▶ **Work item**
Your answer should be the lines from the one with "Where should I" to the end of the data below, both included, exact and free of pictures.

▶ **Exercise data**
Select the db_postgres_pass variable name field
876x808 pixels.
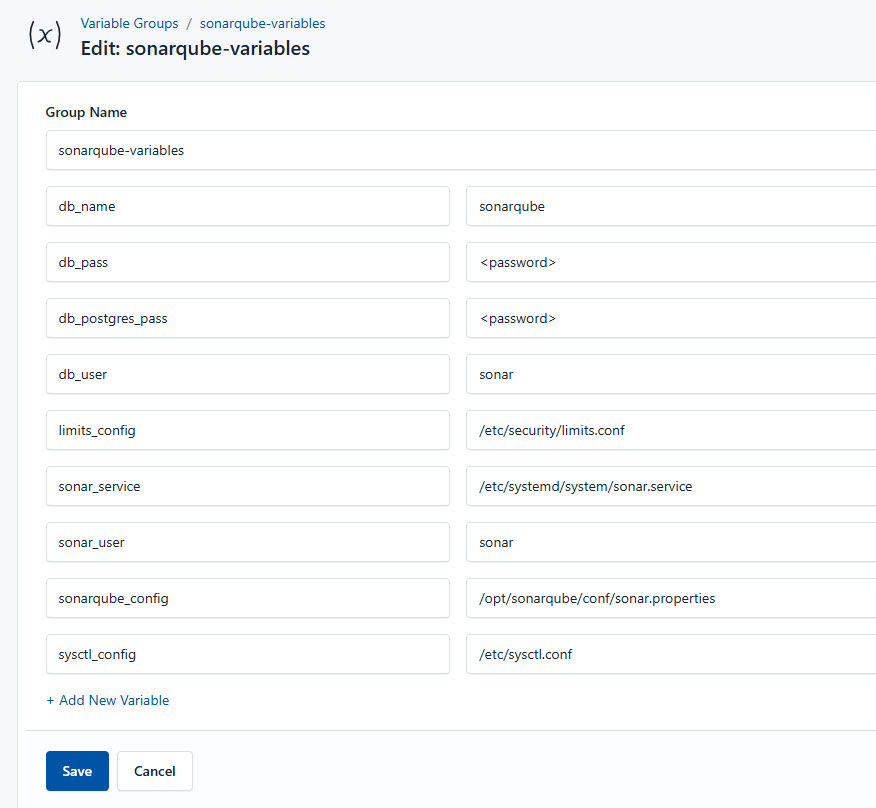[247, 318]
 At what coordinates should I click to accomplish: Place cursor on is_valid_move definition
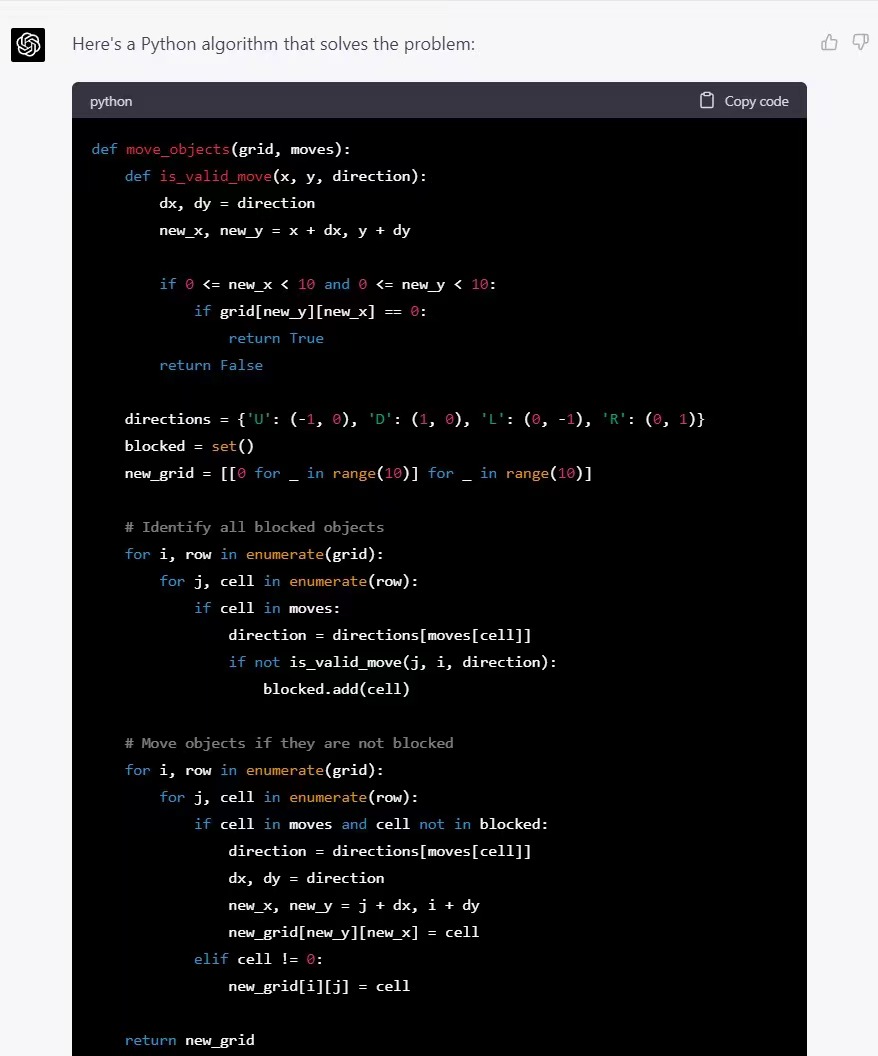(215, 176)
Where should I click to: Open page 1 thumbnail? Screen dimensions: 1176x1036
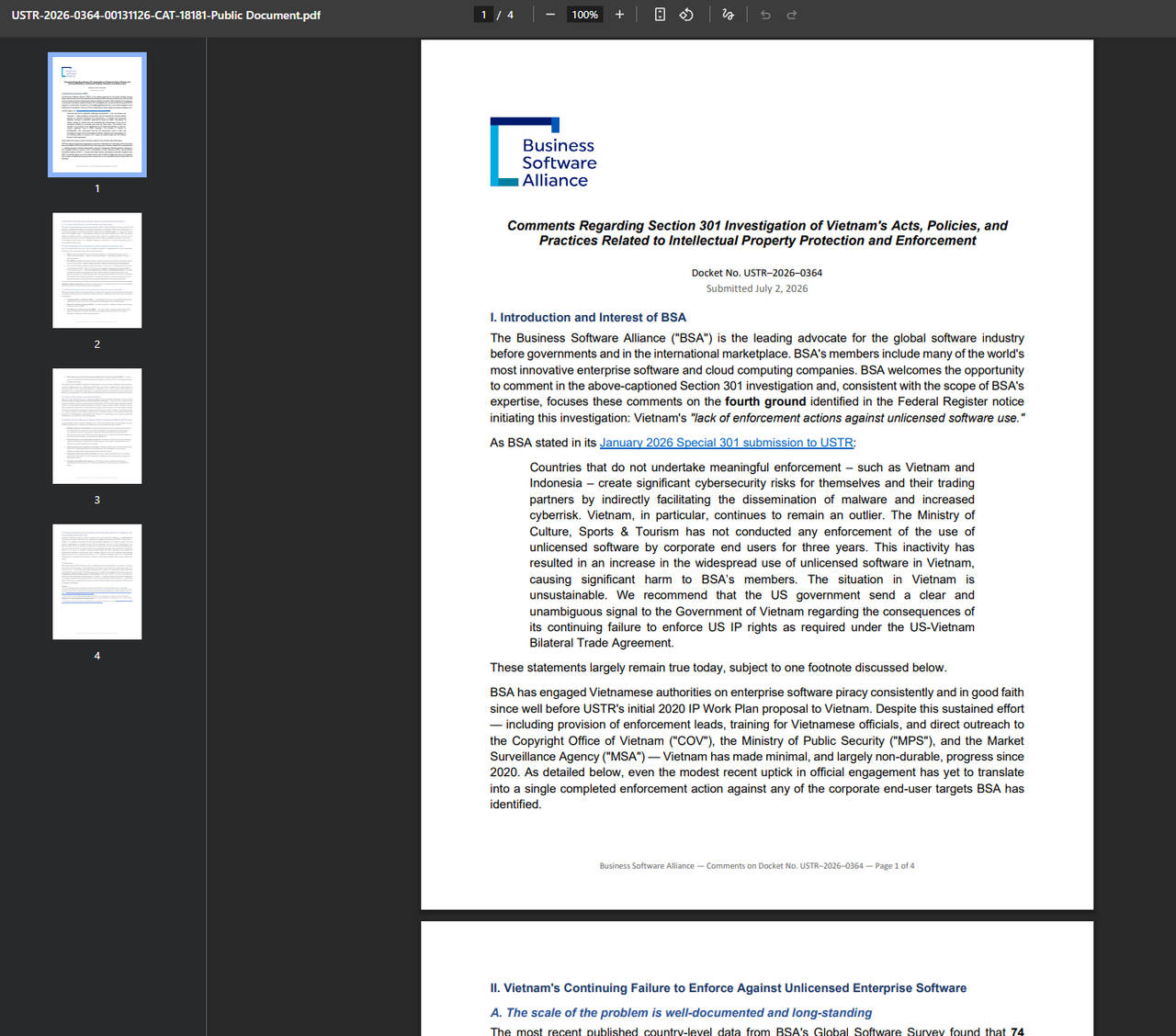[x=97, y=115]
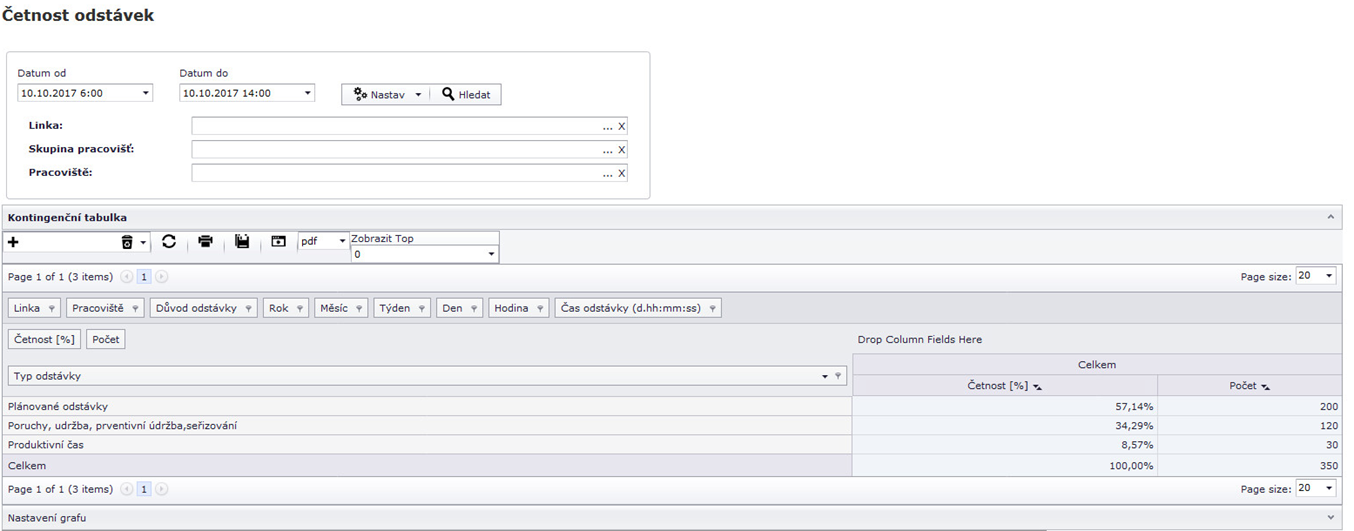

▶ **Finished exercise**
Where should I click to: Open page 1 thumbnail? Screen dimensions: 1176x1036
[x=97, y=115]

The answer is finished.